— Work required —
Locate every line in the records below that contains the word "computer", and copy each one.

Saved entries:

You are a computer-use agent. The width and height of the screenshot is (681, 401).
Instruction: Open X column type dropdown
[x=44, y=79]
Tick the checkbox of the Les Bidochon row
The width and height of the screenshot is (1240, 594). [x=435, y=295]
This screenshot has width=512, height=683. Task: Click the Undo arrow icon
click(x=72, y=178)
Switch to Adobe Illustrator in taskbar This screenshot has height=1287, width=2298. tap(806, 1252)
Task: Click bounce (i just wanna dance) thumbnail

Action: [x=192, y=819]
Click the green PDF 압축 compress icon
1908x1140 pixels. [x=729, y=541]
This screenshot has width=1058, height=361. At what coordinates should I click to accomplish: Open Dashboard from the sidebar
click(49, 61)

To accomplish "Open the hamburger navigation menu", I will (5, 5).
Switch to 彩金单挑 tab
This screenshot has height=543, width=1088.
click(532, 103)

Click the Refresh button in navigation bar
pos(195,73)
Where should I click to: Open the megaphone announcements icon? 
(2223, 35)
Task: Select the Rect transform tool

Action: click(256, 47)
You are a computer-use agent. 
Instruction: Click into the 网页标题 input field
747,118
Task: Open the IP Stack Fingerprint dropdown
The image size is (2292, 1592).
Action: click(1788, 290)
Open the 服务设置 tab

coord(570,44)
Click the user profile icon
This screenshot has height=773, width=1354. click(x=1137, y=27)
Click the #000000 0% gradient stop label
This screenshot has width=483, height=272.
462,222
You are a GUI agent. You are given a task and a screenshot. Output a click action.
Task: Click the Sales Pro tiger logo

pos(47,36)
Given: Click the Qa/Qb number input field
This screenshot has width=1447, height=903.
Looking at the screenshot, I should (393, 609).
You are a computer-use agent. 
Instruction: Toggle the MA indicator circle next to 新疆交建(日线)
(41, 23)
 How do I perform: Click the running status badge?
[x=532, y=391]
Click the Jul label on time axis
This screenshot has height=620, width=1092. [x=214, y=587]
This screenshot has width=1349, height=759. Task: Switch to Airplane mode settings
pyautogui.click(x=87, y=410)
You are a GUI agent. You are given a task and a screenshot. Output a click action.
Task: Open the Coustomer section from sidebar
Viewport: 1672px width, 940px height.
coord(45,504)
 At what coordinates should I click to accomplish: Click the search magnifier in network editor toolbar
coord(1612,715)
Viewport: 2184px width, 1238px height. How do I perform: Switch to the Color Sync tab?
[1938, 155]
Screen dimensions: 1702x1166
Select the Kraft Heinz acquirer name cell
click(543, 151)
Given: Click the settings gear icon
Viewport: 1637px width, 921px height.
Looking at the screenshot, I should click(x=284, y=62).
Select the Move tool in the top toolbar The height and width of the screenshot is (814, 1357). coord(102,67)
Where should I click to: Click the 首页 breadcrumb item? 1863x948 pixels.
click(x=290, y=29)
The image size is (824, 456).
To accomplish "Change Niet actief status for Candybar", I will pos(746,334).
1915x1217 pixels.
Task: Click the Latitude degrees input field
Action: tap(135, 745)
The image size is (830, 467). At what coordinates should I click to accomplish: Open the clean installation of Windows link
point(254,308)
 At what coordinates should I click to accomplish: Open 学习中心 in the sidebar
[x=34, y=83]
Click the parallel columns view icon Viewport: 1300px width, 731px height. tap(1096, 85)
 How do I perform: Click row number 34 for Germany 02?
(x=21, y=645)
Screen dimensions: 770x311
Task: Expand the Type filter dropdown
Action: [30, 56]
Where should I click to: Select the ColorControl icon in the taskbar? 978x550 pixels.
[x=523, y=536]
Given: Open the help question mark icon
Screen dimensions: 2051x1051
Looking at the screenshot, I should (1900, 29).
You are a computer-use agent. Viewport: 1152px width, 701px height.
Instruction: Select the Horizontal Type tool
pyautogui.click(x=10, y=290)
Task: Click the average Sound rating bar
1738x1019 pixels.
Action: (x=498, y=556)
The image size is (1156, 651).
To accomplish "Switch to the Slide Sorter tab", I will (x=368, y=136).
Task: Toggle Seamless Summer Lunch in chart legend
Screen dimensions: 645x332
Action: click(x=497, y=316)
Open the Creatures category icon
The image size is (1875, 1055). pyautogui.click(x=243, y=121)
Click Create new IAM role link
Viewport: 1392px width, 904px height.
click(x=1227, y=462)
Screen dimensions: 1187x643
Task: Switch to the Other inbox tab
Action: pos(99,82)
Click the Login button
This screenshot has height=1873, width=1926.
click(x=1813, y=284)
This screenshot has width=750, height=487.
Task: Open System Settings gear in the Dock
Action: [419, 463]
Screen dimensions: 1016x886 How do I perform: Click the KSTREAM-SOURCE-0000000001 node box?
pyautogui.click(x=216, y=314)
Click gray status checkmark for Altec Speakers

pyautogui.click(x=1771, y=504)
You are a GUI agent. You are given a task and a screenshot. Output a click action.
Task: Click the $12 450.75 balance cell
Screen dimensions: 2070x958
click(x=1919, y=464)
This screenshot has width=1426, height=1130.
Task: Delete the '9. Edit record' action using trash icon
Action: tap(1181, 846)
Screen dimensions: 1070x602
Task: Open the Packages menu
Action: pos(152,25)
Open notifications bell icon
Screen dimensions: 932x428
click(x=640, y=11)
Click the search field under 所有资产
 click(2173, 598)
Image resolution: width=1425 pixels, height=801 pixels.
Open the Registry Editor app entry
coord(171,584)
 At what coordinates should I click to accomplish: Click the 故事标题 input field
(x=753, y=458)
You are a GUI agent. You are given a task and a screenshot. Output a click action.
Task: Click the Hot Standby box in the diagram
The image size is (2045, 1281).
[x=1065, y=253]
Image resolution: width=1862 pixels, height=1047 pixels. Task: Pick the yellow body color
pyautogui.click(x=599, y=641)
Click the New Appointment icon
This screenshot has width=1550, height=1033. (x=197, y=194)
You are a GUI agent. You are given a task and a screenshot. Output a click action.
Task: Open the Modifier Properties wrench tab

— Finished task —
You are a computer-use agent. The width and height of the screenshot is (681, 401).
You are a computer-use agent. 
You are a computer-use agent. 
You are a computer-use agent. Viewport: 1152px width, 701px height.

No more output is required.